Source records START
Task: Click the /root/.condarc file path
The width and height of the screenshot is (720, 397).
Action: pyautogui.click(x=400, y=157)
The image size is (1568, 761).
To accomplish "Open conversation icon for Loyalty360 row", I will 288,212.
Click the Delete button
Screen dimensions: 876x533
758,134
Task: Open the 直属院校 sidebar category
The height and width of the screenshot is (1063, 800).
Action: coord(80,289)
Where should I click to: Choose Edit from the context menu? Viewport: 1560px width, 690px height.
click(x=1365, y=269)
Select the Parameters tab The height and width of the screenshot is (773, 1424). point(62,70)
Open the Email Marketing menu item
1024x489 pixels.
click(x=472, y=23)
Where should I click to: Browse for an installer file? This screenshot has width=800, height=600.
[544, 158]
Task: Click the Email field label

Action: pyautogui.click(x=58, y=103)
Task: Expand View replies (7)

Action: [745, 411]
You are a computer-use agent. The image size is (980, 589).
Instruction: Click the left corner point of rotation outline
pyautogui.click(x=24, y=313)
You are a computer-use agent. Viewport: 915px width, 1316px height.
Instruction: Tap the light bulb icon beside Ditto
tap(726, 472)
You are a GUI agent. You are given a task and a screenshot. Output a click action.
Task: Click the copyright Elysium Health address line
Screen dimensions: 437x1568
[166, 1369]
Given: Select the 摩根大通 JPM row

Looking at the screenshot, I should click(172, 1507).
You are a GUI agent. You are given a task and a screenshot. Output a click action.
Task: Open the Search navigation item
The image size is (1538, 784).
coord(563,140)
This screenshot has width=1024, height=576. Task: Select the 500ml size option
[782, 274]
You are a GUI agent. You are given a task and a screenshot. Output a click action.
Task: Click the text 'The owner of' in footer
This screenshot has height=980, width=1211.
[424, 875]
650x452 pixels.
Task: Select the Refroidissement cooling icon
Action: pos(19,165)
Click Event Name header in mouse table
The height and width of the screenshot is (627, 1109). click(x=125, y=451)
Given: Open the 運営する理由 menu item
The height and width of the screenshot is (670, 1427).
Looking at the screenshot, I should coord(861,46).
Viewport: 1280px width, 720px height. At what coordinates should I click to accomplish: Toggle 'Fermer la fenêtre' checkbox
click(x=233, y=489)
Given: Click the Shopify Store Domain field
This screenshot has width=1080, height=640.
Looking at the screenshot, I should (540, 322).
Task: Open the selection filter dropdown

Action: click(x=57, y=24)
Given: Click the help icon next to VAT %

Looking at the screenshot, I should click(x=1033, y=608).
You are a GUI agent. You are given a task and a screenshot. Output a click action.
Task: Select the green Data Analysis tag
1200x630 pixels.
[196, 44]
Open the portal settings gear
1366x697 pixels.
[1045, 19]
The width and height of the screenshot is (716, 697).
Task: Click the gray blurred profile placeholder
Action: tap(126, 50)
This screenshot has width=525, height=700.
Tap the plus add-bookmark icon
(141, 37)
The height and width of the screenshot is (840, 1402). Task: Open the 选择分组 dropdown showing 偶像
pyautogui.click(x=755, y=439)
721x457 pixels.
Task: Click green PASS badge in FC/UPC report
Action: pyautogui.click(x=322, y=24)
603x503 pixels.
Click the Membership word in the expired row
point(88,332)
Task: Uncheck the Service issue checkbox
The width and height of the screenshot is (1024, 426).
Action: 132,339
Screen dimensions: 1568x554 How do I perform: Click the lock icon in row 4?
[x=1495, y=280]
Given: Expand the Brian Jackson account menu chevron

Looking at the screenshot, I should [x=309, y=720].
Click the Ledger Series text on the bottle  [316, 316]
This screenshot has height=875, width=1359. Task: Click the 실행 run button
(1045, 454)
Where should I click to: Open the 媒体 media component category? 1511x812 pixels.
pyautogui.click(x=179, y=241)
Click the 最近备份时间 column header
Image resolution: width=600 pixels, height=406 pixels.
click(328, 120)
Source records END
Could you restate word for word the lines above from the one containing "Task: Select the green Data Analysis tag" through the one containing "Click the Ledger", both included, and nothing else?

- [Answer section]:
Task: Select the green Data Analysis tag
1200x630 pixels.
[196, 44]
Open the portal settings gear
1366x697 pixels.
[1045, 19]
The width and height of the screenshot is (716, 697).
Task: Click the gray blurred profile placeholder
Action: tap(126, 50)
This screenshot has width=525, height=700.
Tap the plus add-bookmark icon
(141, 37)
The height and width of the screenshot is (840, 1402). Task: Open the 选择分组 dropdown showing 偶像
pyautogui.click(x=755, y=439)
721x457 pixels.
Task: Click green PASS badge in FC/UPC report
Action: pyautogui.click(x=322, y=24)
603x503 pixels.
Click the Membership word in the expired row
point(88,332)
Task: Uncheck the Service issue checkbox
The width and height of the screenshot is (1024, 426).
Action: 132,339
Screen dimensions: 1568x554 How do I perform: Click the lock icon in row 4?
[x=1495, y=280]
Given: Expand the Brian Jackson account menu chevron

Looking at the screenshot, I should [x=309, y=720].
Click the Ledger Series text on the bottle  [316, 316]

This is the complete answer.